(Saved entries)

*-*-*

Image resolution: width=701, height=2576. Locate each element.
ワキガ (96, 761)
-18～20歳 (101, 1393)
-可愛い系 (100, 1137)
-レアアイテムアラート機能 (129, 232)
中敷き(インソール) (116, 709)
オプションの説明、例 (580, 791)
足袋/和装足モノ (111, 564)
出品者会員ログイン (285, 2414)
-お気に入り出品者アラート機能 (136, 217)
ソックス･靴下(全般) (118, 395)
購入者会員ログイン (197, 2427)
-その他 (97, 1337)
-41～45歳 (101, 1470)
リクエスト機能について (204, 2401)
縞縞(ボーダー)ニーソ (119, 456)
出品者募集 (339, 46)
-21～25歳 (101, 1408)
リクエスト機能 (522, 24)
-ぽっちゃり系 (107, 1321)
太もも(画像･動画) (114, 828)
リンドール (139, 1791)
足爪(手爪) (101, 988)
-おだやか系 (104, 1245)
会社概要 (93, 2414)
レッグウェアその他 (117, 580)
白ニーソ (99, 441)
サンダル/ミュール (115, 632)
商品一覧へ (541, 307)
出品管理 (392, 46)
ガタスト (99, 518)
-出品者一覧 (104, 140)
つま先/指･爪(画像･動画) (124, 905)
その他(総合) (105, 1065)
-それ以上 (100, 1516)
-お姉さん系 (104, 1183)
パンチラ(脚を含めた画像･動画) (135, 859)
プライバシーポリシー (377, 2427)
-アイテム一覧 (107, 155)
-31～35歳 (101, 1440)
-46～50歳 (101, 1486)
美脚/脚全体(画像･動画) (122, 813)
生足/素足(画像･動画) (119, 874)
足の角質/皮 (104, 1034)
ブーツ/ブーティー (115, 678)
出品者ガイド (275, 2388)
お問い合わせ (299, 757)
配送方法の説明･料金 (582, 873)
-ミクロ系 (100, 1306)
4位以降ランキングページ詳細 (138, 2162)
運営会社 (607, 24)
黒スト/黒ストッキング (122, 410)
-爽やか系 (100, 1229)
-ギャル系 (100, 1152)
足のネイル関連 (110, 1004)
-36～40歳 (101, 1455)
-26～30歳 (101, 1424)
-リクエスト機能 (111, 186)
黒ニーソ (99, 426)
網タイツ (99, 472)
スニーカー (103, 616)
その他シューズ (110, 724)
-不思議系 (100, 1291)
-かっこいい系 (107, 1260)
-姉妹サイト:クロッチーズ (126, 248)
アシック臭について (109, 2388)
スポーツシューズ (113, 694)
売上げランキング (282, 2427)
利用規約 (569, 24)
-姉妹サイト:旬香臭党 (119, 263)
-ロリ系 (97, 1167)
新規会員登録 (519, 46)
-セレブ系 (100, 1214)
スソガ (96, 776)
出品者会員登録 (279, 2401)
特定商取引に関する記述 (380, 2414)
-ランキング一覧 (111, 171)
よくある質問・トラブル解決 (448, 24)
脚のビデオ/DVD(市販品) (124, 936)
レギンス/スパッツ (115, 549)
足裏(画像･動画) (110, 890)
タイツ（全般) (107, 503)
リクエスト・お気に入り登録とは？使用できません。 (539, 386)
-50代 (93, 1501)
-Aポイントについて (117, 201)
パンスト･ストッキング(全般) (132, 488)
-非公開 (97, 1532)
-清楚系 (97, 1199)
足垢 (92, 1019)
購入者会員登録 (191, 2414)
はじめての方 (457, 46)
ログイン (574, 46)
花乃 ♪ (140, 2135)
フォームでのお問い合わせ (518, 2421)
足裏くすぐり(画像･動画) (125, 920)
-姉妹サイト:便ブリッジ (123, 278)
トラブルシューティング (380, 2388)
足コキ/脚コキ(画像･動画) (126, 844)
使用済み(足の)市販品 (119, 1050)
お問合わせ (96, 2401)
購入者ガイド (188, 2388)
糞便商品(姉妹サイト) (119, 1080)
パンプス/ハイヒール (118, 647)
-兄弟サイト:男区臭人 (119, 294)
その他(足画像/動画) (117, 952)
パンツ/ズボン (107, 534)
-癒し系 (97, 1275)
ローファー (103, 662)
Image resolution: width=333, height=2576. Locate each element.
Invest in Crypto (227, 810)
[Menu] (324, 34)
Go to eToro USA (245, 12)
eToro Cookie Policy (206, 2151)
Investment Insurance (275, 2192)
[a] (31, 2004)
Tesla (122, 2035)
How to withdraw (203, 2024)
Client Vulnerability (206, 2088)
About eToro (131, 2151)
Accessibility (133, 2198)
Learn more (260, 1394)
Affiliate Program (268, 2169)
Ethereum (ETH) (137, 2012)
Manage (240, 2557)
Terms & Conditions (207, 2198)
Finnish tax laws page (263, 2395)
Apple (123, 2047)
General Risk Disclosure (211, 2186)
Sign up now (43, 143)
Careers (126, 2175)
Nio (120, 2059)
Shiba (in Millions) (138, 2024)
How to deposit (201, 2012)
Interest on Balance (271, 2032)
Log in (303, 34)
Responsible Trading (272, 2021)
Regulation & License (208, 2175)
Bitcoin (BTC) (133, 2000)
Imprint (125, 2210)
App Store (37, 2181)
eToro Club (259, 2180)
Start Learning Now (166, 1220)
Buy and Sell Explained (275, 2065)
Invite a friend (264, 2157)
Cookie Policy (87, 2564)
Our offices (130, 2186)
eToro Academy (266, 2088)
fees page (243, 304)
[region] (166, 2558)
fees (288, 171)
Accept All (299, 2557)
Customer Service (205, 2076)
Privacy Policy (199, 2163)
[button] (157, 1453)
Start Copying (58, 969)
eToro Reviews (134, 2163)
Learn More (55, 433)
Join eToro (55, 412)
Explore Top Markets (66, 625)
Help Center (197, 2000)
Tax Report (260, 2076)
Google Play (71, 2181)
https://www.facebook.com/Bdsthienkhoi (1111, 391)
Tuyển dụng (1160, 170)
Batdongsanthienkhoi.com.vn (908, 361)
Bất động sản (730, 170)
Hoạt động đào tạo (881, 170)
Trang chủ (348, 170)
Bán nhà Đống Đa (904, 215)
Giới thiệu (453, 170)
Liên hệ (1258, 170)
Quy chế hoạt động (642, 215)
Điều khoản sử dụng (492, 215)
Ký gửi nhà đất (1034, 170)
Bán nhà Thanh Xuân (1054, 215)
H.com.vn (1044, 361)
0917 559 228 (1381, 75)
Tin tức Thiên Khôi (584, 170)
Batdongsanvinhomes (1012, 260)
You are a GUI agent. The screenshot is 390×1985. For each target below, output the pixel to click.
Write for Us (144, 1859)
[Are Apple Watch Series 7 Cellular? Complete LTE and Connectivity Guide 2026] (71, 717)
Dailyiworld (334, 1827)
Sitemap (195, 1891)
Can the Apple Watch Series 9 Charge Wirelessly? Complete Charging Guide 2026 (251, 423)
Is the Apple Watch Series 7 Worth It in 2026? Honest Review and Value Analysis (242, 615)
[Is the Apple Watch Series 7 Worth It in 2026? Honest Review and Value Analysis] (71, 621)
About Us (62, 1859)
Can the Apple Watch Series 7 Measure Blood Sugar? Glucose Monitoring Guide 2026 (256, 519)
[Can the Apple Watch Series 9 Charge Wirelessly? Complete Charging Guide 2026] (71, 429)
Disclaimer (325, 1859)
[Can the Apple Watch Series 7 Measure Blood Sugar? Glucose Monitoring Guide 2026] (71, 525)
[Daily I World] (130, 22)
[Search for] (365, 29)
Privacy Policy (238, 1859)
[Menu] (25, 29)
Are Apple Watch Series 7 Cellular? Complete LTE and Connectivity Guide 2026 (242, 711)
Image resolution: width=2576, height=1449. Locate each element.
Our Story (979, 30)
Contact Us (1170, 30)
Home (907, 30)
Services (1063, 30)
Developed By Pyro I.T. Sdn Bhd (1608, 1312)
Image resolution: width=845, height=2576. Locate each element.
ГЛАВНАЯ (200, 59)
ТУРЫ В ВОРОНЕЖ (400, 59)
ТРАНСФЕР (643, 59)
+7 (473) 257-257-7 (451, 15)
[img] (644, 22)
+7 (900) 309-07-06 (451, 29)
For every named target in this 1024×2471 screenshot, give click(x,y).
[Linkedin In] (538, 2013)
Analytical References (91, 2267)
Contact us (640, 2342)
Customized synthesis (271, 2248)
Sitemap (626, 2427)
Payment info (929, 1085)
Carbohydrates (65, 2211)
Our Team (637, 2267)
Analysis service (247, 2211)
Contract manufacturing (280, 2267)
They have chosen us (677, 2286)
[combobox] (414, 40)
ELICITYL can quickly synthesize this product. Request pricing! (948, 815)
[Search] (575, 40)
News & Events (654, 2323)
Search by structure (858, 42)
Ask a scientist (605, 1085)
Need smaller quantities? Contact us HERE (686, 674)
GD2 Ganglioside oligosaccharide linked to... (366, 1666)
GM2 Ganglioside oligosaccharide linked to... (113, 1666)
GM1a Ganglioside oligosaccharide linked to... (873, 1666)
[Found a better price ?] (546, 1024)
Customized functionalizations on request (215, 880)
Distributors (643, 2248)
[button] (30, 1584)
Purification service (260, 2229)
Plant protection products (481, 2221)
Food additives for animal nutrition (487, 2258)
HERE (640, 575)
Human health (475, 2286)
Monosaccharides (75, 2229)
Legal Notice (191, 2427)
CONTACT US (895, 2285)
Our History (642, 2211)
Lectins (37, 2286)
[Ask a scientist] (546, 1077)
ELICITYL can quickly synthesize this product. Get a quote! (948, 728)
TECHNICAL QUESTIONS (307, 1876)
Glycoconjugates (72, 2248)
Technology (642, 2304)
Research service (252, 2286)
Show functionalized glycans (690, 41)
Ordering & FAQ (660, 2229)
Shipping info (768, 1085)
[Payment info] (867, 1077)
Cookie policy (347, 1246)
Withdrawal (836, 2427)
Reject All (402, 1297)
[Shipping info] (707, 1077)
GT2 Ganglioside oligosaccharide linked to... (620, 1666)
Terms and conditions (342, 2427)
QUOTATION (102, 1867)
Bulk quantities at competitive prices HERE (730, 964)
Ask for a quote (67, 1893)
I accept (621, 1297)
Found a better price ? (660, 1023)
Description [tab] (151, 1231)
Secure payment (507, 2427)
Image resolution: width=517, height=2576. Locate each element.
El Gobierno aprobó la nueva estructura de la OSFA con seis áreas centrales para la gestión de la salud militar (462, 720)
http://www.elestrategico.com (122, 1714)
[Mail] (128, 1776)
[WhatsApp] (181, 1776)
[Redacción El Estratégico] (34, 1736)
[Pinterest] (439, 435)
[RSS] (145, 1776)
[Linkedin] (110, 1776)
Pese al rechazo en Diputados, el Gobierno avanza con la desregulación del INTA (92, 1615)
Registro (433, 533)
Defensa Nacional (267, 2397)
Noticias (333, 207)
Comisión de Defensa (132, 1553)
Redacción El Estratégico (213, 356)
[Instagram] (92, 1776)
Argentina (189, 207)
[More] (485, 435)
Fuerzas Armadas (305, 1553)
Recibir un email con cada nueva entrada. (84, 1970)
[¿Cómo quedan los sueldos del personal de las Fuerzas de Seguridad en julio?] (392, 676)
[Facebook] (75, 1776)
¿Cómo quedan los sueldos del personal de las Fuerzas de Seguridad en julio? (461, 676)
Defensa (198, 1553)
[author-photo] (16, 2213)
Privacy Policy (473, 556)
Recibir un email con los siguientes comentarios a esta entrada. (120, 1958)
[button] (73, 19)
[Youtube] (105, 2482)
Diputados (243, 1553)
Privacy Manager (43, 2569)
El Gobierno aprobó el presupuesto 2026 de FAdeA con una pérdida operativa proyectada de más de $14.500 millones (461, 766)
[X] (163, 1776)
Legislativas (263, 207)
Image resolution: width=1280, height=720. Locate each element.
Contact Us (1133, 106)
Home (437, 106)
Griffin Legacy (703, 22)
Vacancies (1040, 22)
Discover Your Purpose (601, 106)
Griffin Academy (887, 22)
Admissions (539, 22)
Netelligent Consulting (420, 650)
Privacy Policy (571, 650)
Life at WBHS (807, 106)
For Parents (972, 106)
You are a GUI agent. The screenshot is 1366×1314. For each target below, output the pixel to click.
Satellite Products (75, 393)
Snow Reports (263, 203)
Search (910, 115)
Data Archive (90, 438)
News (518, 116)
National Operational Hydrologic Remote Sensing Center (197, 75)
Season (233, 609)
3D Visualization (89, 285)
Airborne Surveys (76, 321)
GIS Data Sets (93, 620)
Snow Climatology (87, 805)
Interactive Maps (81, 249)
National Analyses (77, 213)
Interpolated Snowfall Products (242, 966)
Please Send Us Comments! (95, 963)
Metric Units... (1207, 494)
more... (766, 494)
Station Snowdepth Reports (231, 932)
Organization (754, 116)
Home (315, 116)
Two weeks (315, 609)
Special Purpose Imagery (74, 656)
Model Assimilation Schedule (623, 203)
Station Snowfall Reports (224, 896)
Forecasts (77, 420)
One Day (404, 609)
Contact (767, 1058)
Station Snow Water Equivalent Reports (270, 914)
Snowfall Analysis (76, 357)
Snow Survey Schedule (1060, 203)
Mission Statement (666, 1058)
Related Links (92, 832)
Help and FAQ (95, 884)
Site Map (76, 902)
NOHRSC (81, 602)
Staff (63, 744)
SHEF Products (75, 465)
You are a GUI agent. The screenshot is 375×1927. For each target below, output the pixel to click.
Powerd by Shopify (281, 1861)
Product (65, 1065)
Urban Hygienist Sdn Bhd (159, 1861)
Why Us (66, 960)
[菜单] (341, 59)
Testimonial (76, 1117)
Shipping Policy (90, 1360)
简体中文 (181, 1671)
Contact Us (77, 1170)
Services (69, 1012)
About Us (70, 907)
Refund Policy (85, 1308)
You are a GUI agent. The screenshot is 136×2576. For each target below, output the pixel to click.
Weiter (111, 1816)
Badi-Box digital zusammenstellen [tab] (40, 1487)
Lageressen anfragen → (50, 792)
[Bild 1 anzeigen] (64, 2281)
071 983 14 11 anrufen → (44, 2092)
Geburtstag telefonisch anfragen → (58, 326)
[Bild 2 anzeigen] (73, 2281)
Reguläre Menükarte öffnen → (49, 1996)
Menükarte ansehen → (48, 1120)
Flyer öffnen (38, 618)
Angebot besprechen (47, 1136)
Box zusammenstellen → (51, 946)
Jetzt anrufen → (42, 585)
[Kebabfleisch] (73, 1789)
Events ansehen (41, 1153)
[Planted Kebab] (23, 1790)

*-*-*

* _AIM OF THE TASK_:
When the entries above show the word "Cellular" in a line, copy that line out.

* _FINISHED EXERCISE_:
[Are Apple Watch Series 7 Cellular? Complete LTE and Connectivity Guide 2026] (71, 717)
Are Apple Watch Series 7 Cellular? Complete LTE and Connectivity Guide 2026 (242, 711)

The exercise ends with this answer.